[Excerpt to read — start]

Underwood Urges VA to Prioritize Mental Health and Suicide Prevention Services for Veterans During Coronavirus Pandemic

May 22, 2020
Press Release

WASHINGTON—Today, Representative Lauren Underwood (IL-14) continued her work to improve mental health and suicide prevention services for veterans by urging the Department of Veterans Affairs (VA) to prioritize mental health and suicide prevention services for veterans during the coronavirus (COVID-19) pandemic. On March 22, the VA reported that calls to the Veterans Crisis Line (VCL) have increased by 12%, and 20% of all calls are related to coronavirus. In the letter to Department of Veterans Affairs Secretary Robert Wilkie, Underwood expressed concern that the coronavirus pandemic could impact veterans’ mental health and risk for death by suicide. Underwood requested the VA provide a plan forward for addressing the long-term and short-term impacts of the coronavirus pandemic on veterans’ mental health and on the veteran suicide crisis.  

“Veterans face unique challenges when it comes to both mental health and suicide prevention—challenges that may be compounded by the COVID-19 pandemic. Suicide rates among veterans, especially those who do not use VA care, are already at crisis levels. It is essential that VA has the resources it needs to handle increased numbers of veterans in crisis and, at the same time, is planning ahead to provide for their long-term health and safety,” Underwood wrote.

[Excerpt to read — finish]
[Source data — start]

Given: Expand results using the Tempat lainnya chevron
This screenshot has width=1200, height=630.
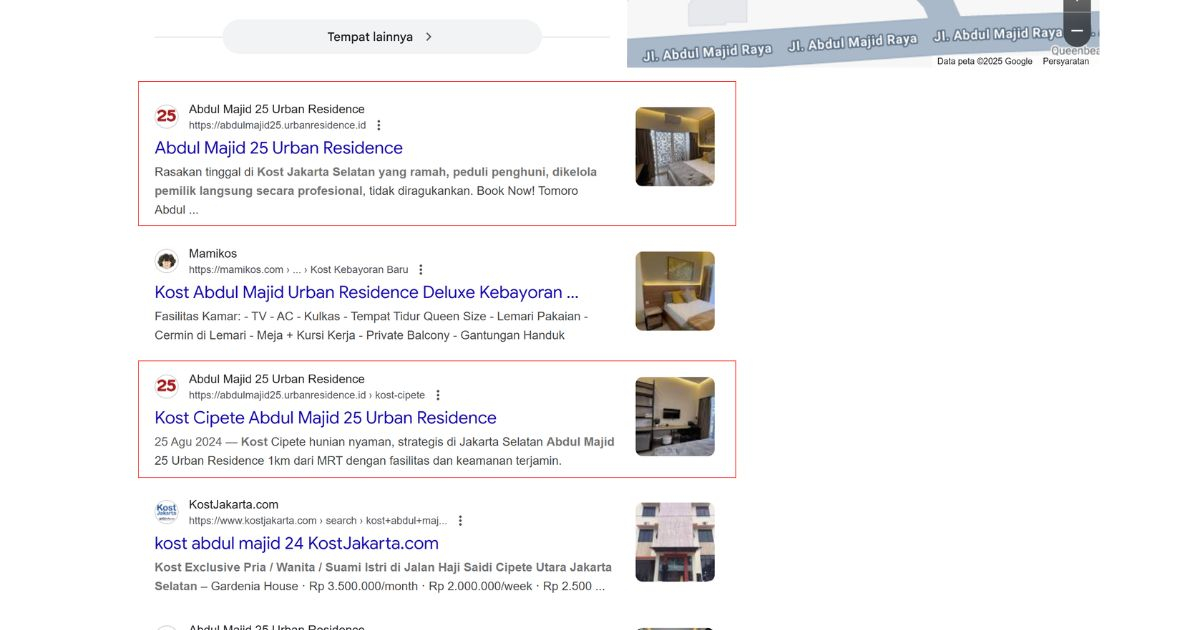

[Source data — finish]

Problems and tasks:
[1] In the press release on veterans' mental health, by what percentage had calls to the Veterans Crisis Line increased?
[2] Rewrite the paragraph of the press release on veterans' mental health that begins "WASHINGTON—Today, Representative Lauren Underwood" as a short bulleted list that keeps its main facts.
[3] Continue the press release on veterans' mental health from where it stops.
The material above comes from a separate source.

Answers by task:
[1] By 12%.

[2]
- Representative Lauren Underwood (IL-14) urged the Department of Veterans Affairs (VA) to prioritize mental health and suicide prevention services for veterans during the coronavirus (COVID-19) pandemic.
- On March 22, the VA reported that calls to the Veterans Crisis Line (VCL) had risen by 12%, and 20% of all calls were related to coronavirus.
- In a letter to VA Secretary Robert Wilkie, Underwood expressed concern that the pandemic could affect veterans' mental health and their risk of death by suicide.
- She asked the VA for a plan to address the pandemic's short-term and long-term impacts on veterans' mental health and on the veteran suicide crisis.

[3]
As a member of the Committee on Veterans’ Affairs, the Servicewomen & Women Veterans Congressional Caucus, and the Women Veterans Task Force, Underwood has worked to improve veterans’ access to quality care and has worked to help ensure veterans receive the care they have earned. In May 2019, Underwood’s bipartisan legislation to ensure high-quality mental health and suicide prevention care for veterans passed the U.S House of Representatives unanimously. The Veterans’ Care Quality Transparency Act helps ensure both the VA and outside providers are offering veterans high-quality mental health and suicide prevention services. In September, Underwood introduced the ACE Veterans Act and the Post-9/11 Veteran Suicide Prevention Counseling Act to improve access to quality care for veterans. 

A copy of the letter can be found here and below.

May 21, 2020 

 

The Honorable Robert Wilkie 

Secretary 

U.S. Department of Veterans Affairs 

810 Vermont Ave NW 

Washington, DC 20420 

Dear Secretary Wilkie:

I write to request information on the Department of Veterans Affairs’ (VA) plans to respond to both the long- and short-term impacts of the COVID-19 pandemic on veterans’ mental health and on the veteran suicide crisis. I applaud the Veterans Health Administration (VHA) for proactively identifying mental health care as an additional resource need in its COVID-19 Response Plan and look forward to working with you to support these needs to best serve the veterans in VHA’s care.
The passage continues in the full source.